Following the publication of The Projected Economic Impact of Covid-19 on the UK Creative Industries, the Creative Industries Federation has warned a “cultural catastrophe” could be imminent.
The freshly published research forecasts a GVA shortfall of £29 billion, with 119,000 permanently employed workers within the creative industries set for redundancy and 287,000 freelance roles to be terminated by the end of 2020.
Specifically focusing on museums and galleries, the report suggests that institutions could lose £743 million in revenue and around 4,000 jobs. This could, it adds, be mitigated by reopening in July.
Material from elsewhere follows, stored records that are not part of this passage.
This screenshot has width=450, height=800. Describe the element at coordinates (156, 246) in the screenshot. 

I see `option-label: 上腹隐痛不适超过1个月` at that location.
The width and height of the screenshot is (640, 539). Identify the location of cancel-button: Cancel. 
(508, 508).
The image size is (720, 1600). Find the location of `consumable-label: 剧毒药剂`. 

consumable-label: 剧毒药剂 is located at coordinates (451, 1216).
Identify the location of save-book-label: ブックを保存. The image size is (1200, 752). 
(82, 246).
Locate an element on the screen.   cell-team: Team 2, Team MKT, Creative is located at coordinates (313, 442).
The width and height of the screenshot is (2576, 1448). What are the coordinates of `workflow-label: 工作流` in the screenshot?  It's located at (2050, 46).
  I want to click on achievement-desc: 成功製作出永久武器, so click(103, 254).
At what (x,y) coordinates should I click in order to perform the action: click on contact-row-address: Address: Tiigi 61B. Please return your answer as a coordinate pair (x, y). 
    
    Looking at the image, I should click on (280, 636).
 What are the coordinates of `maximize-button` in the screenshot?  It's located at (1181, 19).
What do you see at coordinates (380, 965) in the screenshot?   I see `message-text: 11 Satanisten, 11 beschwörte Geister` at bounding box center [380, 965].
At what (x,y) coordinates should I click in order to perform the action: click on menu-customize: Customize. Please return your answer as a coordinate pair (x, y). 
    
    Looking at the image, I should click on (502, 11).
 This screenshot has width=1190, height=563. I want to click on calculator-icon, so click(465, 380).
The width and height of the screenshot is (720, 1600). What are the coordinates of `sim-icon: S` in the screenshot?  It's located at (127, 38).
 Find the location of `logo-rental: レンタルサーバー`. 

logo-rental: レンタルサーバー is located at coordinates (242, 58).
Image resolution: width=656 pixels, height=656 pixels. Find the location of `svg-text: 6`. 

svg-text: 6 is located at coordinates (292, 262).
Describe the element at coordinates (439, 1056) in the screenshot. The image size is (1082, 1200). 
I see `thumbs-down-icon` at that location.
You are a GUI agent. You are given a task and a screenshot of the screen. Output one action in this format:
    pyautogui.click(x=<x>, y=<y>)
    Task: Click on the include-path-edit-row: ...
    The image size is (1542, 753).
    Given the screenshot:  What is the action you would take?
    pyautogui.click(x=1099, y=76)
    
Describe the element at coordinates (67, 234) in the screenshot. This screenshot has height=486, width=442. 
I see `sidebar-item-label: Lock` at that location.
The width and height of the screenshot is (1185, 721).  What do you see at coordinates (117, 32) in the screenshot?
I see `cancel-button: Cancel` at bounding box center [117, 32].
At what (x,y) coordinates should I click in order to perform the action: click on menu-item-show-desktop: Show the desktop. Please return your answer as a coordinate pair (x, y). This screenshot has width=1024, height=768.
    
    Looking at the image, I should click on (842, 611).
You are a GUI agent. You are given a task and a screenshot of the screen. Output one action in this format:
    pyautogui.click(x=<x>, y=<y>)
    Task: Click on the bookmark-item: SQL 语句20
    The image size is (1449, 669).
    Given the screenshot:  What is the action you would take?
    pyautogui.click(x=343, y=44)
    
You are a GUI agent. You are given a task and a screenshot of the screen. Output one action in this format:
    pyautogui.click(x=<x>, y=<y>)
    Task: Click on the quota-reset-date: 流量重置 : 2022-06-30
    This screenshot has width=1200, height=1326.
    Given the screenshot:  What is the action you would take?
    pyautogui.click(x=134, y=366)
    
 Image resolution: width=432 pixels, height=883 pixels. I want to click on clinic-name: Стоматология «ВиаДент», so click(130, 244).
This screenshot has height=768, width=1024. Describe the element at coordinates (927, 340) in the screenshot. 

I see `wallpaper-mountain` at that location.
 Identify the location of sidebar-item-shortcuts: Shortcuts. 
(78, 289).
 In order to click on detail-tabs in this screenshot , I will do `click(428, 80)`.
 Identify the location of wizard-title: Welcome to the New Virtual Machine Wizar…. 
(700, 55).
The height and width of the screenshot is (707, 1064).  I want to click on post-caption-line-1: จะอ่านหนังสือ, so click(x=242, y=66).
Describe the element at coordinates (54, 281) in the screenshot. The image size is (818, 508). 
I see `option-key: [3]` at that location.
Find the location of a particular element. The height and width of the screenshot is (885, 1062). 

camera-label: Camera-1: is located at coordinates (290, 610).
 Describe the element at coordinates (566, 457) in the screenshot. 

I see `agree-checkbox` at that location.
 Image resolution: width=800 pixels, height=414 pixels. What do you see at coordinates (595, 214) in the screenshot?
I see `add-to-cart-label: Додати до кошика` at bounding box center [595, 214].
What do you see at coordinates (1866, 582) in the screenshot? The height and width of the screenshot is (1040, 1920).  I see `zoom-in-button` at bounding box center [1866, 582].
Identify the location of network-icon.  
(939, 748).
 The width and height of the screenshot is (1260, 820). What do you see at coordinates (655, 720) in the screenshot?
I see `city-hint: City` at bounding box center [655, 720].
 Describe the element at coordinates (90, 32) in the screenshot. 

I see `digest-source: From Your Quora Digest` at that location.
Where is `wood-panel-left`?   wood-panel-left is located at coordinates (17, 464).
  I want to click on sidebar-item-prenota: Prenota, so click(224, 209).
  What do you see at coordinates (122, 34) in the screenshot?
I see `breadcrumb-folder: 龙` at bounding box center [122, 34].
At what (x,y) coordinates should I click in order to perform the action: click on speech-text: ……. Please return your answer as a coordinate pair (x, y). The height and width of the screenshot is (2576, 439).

Geographically, London is projected to experience the highest drop in GVA – a £14.6 billion shortfall – but that is due to it being by far the biggest region for cultural expenditure. Scotland and the North East of England are predicted to experience the harshest percentage drops, at 39% (£1.7 billion) and 37% (£400 million) respectively.
“With the economic impact of Covid-19 hitting hard, the role of our creative industries has never been more critical. As well as being a huge driver of economic growth in every part of the UK, our creative and cultural sectors bring communities together, they employ millions and are at the heart of our soft power,” states Caroline Norbury MBE, CEO of the Creative Industries Federation.
“These are the industries of the future: highly innovative, resistant to automation and integral to both our cultural identity and the nation’s mental health. We’re about to need them more than ever.”